[Records for locating described items]
○ ○ ○ ○
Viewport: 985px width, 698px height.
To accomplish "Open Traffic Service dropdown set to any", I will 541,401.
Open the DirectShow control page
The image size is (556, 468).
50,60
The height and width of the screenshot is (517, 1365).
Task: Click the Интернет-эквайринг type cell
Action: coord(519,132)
○ ○ ○ ○
TASK DIRECTIONS
Rewrite every line of the records above as a numbered list, omitting any blank lines.

OUTPUT BELOW
1. Viewport: 985px width, 698px height.
2. To accomplish "Open Traffic Service dropdown set to any", I will 541,401.
3. Open the DirectShow control page
4. The image size is (556, 468).
5. 50,60
6. The height and width of the screenshot is (517, 1365).
7. Task: Click the Интернет-эквайринг type cell
8. Action: coord(519,132)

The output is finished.